REQUIRED WORK: Copy the records below with "Commit tool window" swapped for "Terminal tool window" and everything else unchanged, leaving out the pictures.
☆ ☆ ☆ ☆ ☆
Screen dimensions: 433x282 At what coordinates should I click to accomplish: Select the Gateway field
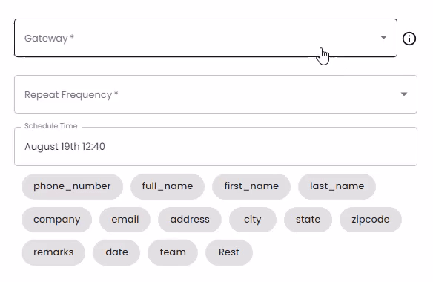pos(205,38)
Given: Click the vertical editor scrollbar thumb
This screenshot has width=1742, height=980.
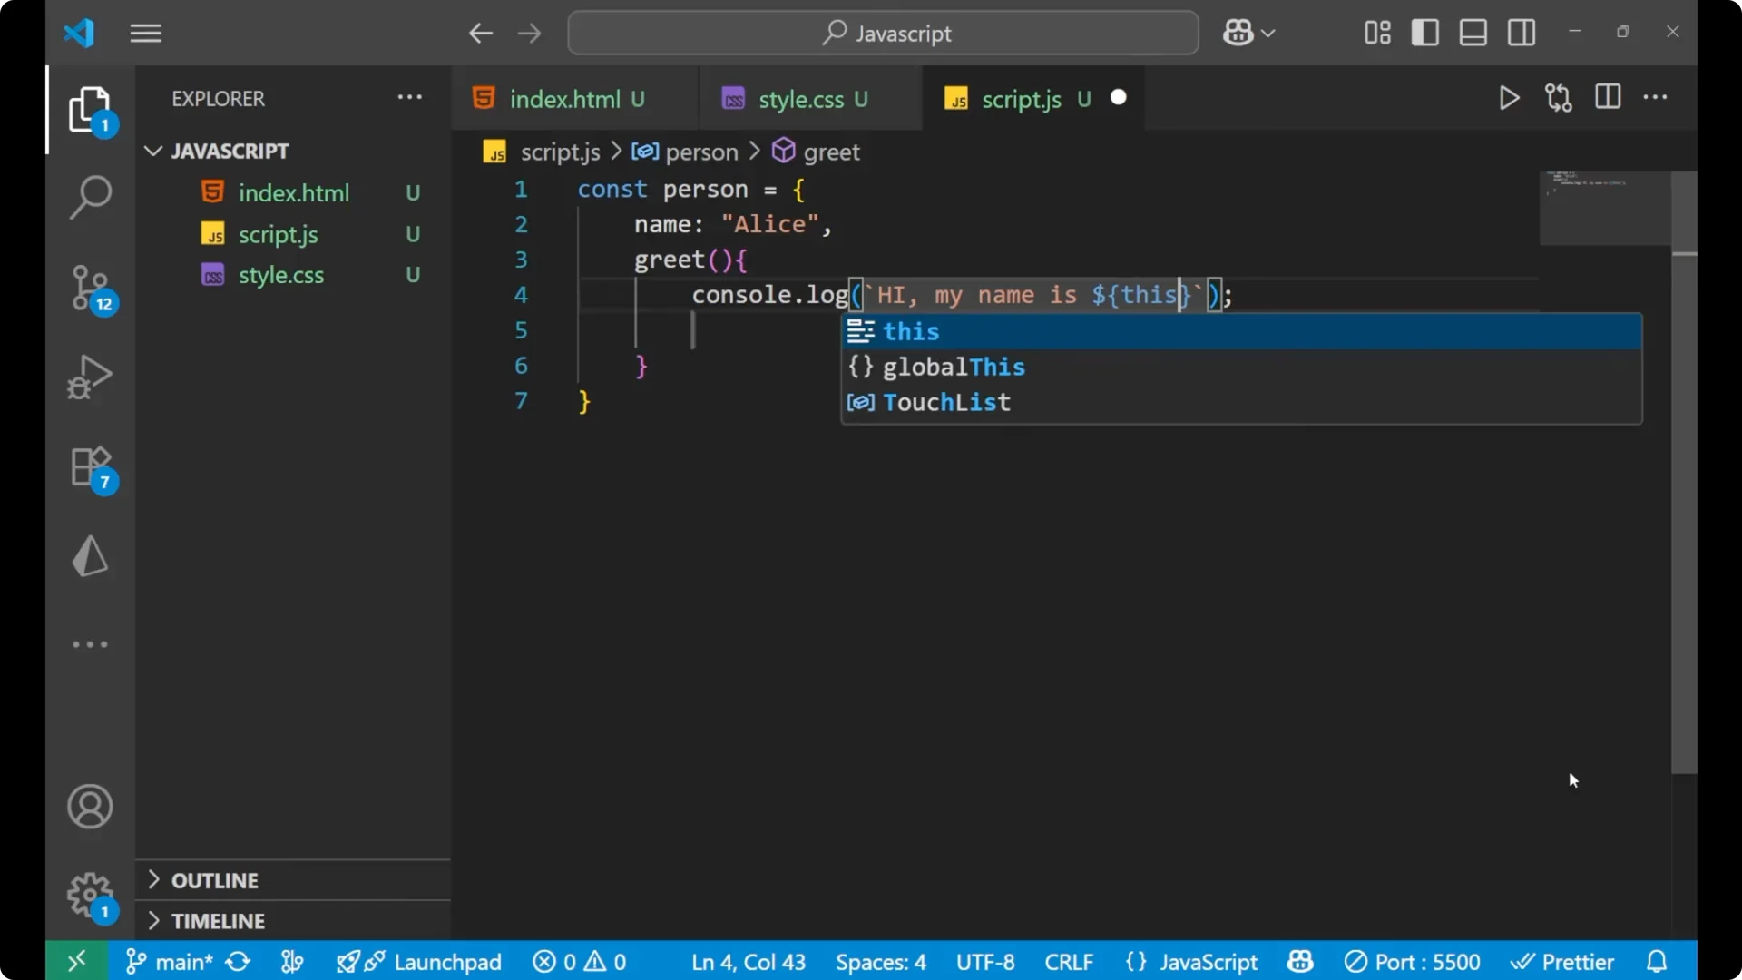Looking at the screenshot, I should (x=1684, y=472).
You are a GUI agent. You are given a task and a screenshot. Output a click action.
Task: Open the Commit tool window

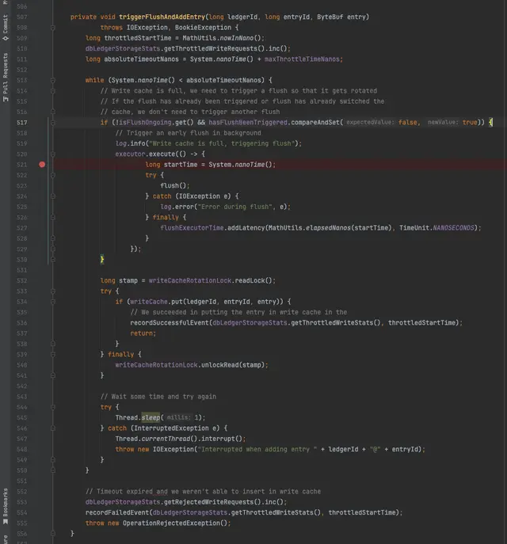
☆ ☆ ☆ ☆ ☆
FINAL RESULT:
Screen dimensions: 433x282 At what coordinates should I click to accomplish: Select the Gateway field
pos(205,38)
Given: Click the vertical editor scrollbar thumb
This screenshot has width=1742, height=980.
Looking at the screenshot, I should (x=1684, y=472).
You are a GUI agent. You are given a task and a screenshot. Output a click action.
Task: Open the Terminal tool window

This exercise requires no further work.